Silence but for the scraping of a wooden spoon against a pot.
“Jorl says—”
“Jorl doesn’t know everything!” Tolta slammed the pot down. The wooden spoon scattered across the floor. “He may act like he does, but he doesn’t. He could be wrong sometimes. It happens.”
“Yeah, but he’s not. Not about this. I know, cuz the moon told me. It said Arlo will say a proper goodbye.”
“A proper … the moon?”
“Yeah. I’d forgotten that part, but I just remembered and thought you’d want to know. I didn’t mean to make you sad. Anyway, I should go. Thanks for breakfast, Tolta.”
“Pizlo, wait. What do you mean the moon told you?”
“I saw it the other night. The second littlest, Pemma. It was my third moon. It told me lots, so much that I forgot bunches but I’m remembering now. That’s why I gotta go. Bye!”
With no more warning, Pizlo slid off the breakfast bench and bolted for the door. He flung it open, leaping through as soon as the gap had widened enough. He heard Tolta rushing after, but in the time it took her to reach the door and lean through, hands to either side of the frame, Pizlo had already vanished into the surrounding green.
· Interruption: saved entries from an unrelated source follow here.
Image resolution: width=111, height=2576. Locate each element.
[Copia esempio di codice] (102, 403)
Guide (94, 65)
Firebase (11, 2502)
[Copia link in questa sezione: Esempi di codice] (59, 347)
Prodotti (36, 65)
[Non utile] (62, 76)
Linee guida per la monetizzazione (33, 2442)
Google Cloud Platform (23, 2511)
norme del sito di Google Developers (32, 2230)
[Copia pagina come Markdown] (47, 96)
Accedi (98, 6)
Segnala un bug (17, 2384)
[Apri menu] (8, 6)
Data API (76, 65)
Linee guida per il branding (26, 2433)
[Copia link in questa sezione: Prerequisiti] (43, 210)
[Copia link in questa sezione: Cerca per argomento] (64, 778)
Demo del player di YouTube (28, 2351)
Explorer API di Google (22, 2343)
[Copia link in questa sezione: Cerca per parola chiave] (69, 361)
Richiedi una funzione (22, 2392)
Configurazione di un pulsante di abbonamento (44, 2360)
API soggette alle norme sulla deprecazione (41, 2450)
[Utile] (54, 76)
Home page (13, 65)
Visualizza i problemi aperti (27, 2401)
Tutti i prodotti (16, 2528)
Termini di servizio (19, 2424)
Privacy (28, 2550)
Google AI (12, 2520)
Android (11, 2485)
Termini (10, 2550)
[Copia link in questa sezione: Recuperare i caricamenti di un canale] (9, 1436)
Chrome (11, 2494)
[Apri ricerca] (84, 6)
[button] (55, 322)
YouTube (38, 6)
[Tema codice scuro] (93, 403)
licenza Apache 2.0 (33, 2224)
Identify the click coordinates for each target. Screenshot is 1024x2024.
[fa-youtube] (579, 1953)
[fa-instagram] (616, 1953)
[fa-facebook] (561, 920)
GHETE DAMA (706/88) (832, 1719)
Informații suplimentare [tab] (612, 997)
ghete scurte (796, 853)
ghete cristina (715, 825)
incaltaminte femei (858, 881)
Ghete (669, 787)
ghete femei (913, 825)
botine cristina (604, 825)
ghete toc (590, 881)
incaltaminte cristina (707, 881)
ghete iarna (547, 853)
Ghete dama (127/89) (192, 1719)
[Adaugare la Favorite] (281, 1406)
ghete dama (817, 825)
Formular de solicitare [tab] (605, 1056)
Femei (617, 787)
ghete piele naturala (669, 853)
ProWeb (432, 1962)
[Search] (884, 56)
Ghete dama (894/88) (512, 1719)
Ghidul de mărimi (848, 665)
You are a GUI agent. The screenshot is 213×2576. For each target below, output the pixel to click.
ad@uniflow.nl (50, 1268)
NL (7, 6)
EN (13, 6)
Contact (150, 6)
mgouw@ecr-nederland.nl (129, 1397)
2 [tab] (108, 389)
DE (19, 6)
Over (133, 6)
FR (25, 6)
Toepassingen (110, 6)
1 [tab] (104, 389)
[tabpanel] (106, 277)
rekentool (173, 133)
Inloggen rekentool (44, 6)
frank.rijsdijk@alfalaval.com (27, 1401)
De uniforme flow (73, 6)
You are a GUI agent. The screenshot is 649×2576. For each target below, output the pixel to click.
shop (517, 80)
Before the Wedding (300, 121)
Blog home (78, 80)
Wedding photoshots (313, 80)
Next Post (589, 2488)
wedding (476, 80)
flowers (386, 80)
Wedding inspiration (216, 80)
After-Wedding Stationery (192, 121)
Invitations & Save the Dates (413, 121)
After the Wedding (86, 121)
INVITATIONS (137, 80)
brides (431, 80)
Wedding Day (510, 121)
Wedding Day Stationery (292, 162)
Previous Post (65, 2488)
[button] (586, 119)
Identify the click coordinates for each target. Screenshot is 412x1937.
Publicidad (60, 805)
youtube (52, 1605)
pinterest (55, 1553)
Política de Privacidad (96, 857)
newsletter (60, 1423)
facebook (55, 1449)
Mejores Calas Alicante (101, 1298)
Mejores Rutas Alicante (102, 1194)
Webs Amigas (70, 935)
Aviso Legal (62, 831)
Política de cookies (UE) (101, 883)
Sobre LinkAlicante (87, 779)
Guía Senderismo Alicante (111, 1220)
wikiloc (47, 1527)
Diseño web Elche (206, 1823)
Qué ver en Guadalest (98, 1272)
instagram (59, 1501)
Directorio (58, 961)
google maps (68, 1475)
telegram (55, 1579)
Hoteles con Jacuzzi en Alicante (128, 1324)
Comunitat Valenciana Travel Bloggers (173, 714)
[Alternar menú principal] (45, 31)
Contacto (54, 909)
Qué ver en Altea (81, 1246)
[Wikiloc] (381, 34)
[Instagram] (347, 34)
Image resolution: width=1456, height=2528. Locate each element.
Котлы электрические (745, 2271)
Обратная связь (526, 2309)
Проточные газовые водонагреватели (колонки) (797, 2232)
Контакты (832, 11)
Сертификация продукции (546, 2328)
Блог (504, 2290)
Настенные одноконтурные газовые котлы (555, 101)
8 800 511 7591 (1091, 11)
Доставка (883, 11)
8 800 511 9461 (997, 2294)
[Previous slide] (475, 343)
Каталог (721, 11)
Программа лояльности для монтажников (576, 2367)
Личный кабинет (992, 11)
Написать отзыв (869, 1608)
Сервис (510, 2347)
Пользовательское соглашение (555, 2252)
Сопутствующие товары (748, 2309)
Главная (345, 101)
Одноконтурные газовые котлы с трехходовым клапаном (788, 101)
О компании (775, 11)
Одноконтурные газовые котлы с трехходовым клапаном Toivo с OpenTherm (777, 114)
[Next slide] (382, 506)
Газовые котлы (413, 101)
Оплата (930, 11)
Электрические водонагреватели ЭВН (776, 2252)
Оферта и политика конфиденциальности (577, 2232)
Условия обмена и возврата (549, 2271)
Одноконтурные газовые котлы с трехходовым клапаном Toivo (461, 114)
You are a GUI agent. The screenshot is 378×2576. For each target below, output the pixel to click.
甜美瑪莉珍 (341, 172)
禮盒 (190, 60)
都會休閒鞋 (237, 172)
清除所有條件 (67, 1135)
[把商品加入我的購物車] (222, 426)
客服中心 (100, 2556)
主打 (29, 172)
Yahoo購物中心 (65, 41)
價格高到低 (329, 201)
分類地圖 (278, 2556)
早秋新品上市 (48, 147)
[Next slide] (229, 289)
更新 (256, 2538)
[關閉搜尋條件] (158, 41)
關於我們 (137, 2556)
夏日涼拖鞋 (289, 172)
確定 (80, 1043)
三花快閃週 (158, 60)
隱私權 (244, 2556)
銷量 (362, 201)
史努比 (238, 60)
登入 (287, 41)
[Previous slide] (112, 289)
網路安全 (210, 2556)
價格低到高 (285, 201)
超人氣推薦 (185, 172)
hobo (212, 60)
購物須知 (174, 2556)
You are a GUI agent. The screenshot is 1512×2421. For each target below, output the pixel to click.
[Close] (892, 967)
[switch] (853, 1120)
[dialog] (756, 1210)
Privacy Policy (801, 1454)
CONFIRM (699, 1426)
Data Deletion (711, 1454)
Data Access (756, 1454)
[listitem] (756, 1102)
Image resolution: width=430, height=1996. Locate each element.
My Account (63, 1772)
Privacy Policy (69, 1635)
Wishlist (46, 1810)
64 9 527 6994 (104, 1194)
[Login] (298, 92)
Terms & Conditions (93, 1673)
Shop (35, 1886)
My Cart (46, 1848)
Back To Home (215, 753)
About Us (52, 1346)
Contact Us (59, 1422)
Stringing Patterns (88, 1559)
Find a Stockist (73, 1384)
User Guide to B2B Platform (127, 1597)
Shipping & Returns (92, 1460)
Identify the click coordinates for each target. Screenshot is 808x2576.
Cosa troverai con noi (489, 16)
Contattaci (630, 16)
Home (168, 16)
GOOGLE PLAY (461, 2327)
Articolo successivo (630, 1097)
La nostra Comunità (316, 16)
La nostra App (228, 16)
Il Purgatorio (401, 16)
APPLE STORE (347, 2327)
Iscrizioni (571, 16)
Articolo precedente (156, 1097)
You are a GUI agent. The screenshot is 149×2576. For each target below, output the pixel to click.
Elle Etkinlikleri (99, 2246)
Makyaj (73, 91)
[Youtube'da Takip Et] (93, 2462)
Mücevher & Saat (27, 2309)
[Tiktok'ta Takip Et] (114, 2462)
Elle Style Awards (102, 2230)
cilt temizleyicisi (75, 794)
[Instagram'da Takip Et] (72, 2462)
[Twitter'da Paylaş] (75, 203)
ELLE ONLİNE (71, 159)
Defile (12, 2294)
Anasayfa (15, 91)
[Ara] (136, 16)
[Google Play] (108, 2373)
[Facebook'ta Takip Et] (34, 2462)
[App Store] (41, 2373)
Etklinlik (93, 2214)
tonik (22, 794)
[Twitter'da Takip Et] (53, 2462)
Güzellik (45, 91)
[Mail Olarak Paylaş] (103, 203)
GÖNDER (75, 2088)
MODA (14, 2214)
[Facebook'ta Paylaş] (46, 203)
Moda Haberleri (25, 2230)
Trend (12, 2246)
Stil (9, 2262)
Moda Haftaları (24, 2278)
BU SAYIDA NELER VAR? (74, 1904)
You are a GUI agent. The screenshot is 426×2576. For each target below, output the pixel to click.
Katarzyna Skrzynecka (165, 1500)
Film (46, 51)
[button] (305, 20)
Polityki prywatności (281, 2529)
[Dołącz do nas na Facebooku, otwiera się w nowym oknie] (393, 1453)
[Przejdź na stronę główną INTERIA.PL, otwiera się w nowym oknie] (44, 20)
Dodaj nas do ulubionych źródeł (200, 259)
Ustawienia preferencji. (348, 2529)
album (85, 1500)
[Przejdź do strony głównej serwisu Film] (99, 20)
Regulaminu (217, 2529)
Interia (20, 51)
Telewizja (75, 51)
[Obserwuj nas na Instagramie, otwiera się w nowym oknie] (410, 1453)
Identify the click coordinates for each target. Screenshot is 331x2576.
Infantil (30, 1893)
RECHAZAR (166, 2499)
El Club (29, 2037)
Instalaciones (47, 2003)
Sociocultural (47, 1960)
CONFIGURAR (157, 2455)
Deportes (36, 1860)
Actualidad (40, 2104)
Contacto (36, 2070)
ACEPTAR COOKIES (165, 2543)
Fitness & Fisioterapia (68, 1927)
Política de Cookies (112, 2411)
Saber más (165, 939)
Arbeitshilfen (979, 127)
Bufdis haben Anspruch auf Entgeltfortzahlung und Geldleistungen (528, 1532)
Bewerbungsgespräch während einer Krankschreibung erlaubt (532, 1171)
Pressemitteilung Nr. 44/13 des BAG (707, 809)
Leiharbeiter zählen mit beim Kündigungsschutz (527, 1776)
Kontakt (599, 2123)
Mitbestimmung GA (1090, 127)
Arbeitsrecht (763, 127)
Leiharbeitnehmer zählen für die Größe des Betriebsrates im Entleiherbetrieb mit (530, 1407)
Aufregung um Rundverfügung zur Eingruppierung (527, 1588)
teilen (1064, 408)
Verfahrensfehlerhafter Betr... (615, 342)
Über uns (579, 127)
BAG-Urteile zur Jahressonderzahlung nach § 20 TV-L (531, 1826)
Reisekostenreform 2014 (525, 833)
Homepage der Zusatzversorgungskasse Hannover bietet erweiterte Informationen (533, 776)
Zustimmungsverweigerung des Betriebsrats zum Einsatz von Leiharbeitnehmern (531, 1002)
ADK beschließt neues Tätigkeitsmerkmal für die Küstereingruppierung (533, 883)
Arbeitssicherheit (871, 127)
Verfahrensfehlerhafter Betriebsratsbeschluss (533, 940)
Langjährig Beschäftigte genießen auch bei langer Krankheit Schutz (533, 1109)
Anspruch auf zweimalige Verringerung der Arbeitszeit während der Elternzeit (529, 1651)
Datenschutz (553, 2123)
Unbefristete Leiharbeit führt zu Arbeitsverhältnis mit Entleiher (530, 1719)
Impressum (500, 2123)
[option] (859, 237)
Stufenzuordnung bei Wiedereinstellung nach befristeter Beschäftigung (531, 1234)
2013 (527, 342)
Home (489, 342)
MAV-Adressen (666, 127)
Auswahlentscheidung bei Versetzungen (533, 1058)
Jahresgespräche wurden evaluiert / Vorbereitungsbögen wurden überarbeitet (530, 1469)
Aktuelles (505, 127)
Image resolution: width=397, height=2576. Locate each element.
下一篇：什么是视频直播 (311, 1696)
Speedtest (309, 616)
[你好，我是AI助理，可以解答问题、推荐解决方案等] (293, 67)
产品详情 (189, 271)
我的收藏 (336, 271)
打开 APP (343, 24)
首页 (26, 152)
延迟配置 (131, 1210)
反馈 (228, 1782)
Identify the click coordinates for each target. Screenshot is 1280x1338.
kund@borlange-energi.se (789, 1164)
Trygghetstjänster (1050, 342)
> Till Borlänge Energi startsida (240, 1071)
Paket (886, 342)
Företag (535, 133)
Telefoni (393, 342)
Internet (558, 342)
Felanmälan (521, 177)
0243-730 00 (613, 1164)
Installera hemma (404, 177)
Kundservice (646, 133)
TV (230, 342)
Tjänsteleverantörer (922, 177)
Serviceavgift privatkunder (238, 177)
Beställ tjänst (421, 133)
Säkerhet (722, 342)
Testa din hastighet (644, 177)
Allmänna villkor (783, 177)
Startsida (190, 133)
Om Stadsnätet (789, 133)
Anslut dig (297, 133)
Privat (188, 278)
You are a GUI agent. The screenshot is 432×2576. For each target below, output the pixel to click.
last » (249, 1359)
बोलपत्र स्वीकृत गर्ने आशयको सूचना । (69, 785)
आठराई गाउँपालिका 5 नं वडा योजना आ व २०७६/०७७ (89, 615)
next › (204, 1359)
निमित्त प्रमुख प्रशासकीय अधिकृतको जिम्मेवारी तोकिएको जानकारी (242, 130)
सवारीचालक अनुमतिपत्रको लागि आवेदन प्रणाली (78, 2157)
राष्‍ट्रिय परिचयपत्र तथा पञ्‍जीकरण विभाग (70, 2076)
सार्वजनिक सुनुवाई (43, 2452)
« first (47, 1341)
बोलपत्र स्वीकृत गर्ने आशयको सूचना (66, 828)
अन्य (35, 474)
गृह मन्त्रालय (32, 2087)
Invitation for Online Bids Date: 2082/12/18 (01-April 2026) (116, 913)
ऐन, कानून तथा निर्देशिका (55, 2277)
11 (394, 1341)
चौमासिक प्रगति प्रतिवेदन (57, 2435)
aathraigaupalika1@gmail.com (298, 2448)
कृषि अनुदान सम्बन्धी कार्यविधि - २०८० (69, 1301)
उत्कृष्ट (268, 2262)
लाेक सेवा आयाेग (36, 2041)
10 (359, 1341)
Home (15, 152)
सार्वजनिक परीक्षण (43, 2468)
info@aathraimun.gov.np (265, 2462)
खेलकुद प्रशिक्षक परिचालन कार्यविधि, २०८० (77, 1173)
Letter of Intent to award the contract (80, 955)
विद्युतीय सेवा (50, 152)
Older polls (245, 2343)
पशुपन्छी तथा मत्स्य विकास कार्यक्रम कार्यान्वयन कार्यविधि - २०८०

He’d been thinking a lot about what the moon had said, and also what Jorl had told him about the aleph. It opened all doors, and he might need one himself if he was going to follow where he thought he needed to go. Even though he was only six, he felt certain he’d accomplished three things of such special merit that the traveling council would surely award him an aleph, even if they were usually stingy about it. Jorl had once said his was only the fifty-seventh aleph ever. If only they could be made to talk to him and acknowledge his existence. In fact, didn’t his existence count as an accomplishment? Even though they acted like he wasn’t there, he had heard how they spoke about him. Abomination was the description they most often used. Nature’s Mistake was a close second. His kind were considered soulless, but that was silly. Who among them had ever seen a sou
l, anyway? His situation was biological, not spiritual. He’d read about it in one of Jorl’s books, the genetic fluke of two Fant conceiving without a proper bonding. And how the resulting child most often arrived stillborn, and how most of the rest died within a year from missing organs or senses. It’d taken him days to realize his own inability to feel pain was part of that. But the unique thing was he had survived, six years now, longer than any other fluke. That had to be an accomplishment worthy of an aleph!
And he understood things. Hadn’t he given Jorl directions to the place only the Dying knew? That had to count as a second one. It wasn’t something he could prove though, not like his being alive, not until Jorl came back and said he’d been right. But still, he knew he was right.
Maybe the one about swinging on vines wouldn’t count, even though he did it so well. And maybe they wouldn’t be impressed by his insect collection, no matter how much better it was than anyone else’s; he’d already learned that not everyone shared his enthusiasm for bugs. But the fact that he talked with all of Barsk, from the mud in the Shadow Dwell to the clouds in the sky, that had to count. Jorl had never mentioned anyone else who could do that, and he hadn’t read about it anywhere. Just because he took it as given didn’t mean other people wouldn’t see it as special. Surely the way any of them could talk to anyone else was pretty special. Noisy and maybe pointless, but special. They chattered endlessly around him, but not much of it mattered or meant anything.